*What the exercise asks*
The entries that follow need to be retyped verbatim.

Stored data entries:
________________________

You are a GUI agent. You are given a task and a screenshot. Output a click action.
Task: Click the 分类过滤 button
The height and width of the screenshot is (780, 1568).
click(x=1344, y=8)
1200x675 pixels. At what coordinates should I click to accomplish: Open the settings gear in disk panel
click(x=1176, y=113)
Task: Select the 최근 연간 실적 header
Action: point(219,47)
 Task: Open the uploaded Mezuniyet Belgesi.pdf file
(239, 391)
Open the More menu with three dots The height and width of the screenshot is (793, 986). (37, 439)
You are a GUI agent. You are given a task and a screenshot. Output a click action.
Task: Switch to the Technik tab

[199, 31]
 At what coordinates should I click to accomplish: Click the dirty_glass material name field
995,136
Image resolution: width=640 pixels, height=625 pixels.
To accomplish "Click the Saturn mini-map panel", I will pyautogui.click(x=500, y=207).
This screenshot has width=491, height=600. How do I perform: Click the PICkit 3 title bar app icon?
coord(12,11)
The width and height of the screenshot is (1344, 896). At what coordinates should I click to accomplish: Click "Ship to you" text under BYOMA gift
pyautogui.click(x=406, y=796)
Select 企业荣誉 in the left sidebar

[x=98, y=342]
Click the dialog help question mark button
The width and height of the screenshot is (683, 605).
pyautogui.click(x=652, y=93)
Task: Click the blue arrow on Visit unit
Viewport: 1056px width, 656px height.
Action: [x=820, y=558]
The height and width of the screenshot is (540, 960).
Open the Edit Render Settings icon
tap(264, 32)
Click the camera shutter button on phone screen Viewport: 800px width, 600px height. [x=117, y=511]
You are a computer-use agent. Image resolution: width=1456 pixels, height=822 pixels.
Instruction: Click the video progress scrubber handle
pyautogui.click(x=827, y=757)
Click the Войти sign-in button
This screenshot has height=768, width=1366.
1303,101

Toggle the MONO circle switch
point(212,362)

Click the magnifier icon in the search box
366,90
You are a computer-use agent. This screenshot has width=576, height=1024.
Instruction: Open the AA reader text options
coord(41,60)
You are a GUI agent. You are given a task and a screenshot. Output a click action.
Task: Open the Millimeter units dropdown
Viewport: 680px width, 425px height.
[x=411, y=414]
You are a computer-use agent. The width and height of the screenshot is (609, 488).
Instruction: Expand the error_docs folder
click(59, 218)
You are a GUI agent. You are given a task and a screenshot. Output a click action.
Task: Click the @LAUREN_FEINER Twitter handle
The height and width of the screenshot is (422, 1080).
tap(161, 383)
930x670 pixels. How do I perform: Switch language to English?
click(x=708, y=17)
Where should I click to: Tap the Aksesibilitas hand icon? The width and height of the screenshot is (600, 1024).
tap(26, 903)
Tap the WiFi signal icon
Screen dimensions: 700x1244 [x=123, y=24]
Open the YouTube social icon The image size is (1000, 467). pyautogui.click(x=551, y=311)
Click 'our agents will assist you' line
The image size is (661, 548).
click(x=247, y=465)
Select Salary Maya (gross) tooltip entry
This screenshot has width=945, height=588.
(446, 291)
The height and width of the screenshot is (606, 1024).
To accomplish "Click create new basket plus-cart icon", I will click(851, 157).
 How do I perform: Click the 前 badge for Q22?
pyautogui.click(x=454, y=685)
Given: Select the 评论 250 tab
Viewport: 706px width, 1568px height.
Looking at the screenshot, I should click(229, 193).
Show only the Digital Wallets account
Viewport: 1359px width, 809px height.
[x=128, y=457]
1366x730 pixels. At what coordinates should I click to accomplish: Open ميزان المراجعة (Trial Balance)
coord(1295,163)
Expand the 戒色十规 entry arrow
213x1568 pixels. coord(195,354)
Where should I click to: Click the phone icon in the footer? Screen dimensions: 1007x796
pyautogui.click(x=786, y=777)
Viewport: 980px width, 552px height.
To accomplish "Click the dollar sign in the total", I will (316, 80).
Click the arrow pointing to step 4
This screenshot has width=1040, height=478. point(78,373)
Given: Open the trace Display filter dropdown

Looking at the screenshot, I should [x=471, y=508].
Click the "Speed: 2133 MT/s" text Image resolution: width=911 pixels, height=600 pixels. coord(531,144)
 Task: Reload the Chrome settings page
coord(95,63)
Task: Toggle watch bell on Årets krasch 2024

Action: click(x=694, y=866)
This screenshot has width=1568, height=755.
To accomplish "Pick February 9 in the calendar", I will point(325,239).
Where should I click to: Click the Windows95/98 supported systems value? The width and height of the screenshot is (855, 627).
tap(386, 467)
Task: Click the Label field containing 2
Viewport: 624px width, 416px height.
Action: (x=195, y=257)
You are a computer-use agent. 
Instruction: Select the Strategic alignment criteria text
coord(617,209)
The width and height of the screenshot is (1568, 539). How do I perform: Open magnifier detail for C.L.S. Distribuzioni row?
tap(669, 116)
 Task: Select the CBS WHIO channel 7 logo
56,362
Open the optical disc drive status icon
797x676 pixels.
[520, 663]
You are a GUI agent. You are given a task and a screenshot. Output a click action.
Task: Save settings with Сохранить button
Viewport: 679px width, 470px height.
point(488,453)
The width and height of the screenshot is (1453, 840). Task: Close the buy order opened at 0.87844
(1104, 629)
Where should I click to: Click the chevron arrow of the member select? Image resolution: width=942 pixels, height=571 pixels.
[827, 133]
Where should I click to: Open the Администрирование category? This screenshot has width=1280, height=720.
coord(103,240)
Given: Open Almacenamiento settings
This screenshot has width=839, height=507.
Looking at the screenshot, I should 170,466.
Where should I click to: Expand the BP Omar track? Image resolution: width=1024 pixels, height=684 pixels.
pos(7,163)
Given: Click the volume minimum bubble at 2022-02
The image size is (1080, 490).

________________________

*Response to this exercise*
You are a GUI agent. You are given a task and a screenshot. Output a click action.
Task: Click the 分类过滤 button
The height and width of the screenshot is (780, 1568).
click(x=1344, y=8)
1200x675 pixels. At what coordinates should I click to accomplish: Open the settings gear in disk panel
click(x=1176, y=113)
Task: Select the 최근 연간 실적 header
Action: point(219,47)
 Task: Open the uploaded Mezuniyet Belgesi.pdf file
(239, 391)
Open the More menu with three dots The height and width of the screenshot is (793, 986). (37, 439)
You are a GUI agent. You are given a task and a screenshot. Output a click action.
Task: Switch to the Technik tab

[199, 31]
 At what coordinates should I click to accomplish: Click the dirty_glass material name field
995,136
Image resolution: width=640 pixels, height=625 pixels.
To accomplish "Click the Saturn mini-map panel", I will pyautogui.click(x=500, y=207).
This screenshot has width=491, height=600. How do I perform: Click the PICkit 3 title bar app icon?
coord(12,11)
The width and height of the screenshot is (1344, 896). At what coordinates should I click to accomplish: Click "Ship to you" text under BYOMA gift
pyautogui.click(x=406, y=796)
Select 企业荣誉 in the left sidebar

[x=98, y=342]
Click the dialog help question mark button
The width and height of the screenshot is (683, 605).
pyautogui.click(x=652, y=93)
Task: Click the blue arrow on Visit unit
Viewport: 1056px width, 656px height.
Action: [x=820, y=558]
The height and width of the screenshot is (540, 960).
Open the Edit Render Settings icon
tap(264, 32)
Click the camera shutter button on phone screen Viewport: 800px width, 600px height. [x=117, y=511]
You are a computer-use agent. Image resolution: width=1456 pixels, height=822 pixels.
Instruction: Click the video progress scrubber handle
pyautogui.click(x=827, y=757)
Click the Войти sign-in button
This screenshot has height=768, width=1366.
1303,101

Toggle the MONO circle switch
point(212,362)

Click the magnifier icon in the search box
366,90
You are a computer-use agent. This screenshot has width=576, height=1024.
Instruction: Open the AA reader text options
coord(41,60)
You are a GUI agent. You are given a task and a screenshot. Output a click action.
Task: Open the Millimeter units dropdown
Viewport: 680px width, 425px height.
[x=411, y=414]
You are a computer-use agent. The width and height of the screenshot is (609, 488).
Instruction: Expand the error_docs folder
click(59, 218)
You are a GUI agent. You are given a task and a screenshot. Output a click action.
Task: Click the @LAUREN_FEINER Twitter handle
The height and width of the screenshot is (422, 1080).
tap(161, 383)
930x670 pixels. How do I perform: Switch language to English?
click(x=708, y=17)
Where should I click to: Tap the Aksesibilitas hand icon? The width and height of the screenshot is (600, 1024).
tap(26, 903)
Tap the WiFi signal icon
Screen dimensions: 700x1244 [x=123, y=24]
Open the YouTube social icon The image size is (1000, 467). pyautogui.click(x=551, y=311)
Click 'our agents will assist you' line
The image size is (661, 548).
click(x=247, y=465)
Select Salary Maya (gross) tooltip entry
This screenshot has width=945, height=588.
(446, 291)
The height and width of the screenshot is (606, 1024).
To accomplish "Click create new basket plus-cart icon", I will click(851, 157).
 How do I perform: Click the 前 badge for Q22?
pyautogui.click(x=454, y=685)
Given: Select the 评论 250 tab
Viewport: 706px width, 1568px height.
Looking at the screenshot, I should click(229, 193).
Show only the Digital Wallets account
Viewport: 1359px width, 809px height.
[x=128, y=457]
1366x730 pixels. At what coordinates should I click to accomplish: Open ميزان المراجعة (Trial Balance)
coord(1295,163)
Expand the 戒色十规 entry arrow
213x1568 pixels. coord(195,354)
Where should I click to: Click the phone icon in the footer? Screen dimensions: 1007x796
pyautogui.click(x=786, y=777)
Viewport: 980px width, 552px height.
To accomplish "Click the dollar sign in the total", I will (316, 80).
Click the arrow pointing to step 4
This screenshot has width=1040, height=478. point(78,373)
Given: Open the trace Display filter dropdown

Looking at the screenshot, I should [x=471, y=508].
Click the "Speed: 2133 MT/s" text Image resolution: width=911 pixels, height=600 pixels. coord(531,144)
 Task: Reload the Chrome settings page
coord(95,63)
Task: Toggle watch bell on Årets krasch 2024

Action: click(x=694, y=866)
This screenshot has width=1568, height=755.
To accomplish "Pick February 9 in the calendar", I will point(325,239).
Where should I click to: Click the Windows95/98 supported systems value? The width and height of the screenshot is (855, 627).
tap(386, 467)
Task: Click the Label field containing 2
Viewport: 624px width, 416px height.
Action: (x=195, y=257)
You are a computer-use agent. 
Instruction: Select the Strategic alignment criteria text
coord(617,209)
The width and height of the screenshot is (1568, 539). How do I perform: Open magnifier detail for C.L.S. Distribuzioni row?
tap(669, 116)
 Task: Select the CBS WHIO channel 7 logo
56,362
Open the optical disc drive status icon
797x676 pixels.
[520, 663]
You are a GUI agent. You are given a task and a screenshot. Output a click action.
Task: Save settings with Сохранить button
Viewport: 679px width, 470px height.
point(488,453)
The width and height of the screenshot is (1453, 840). Task: Close the buy order opened at 0.87844
(1104, 629)
Where should I click to: Click the chevron arrow of the member select? Image resolution: width=942 pixels, height=571 pixels.
[827, 133]
Where should I click to: Open the Администрирование category? This screenshot has width=1280, height=720.
coord(103,240)
Given: Open Almacenamiento settings
This screenshot has width=839, height=507.
Looking at the screenshot, I should 170,466.
Where should I click to: Expand the BP Omar track? Image resolution: width=1024 pixels, height=684 pixels.
pos(7,163)
Given: Click the volume minimum bubble at 2022-02
The image size is (1080, 490).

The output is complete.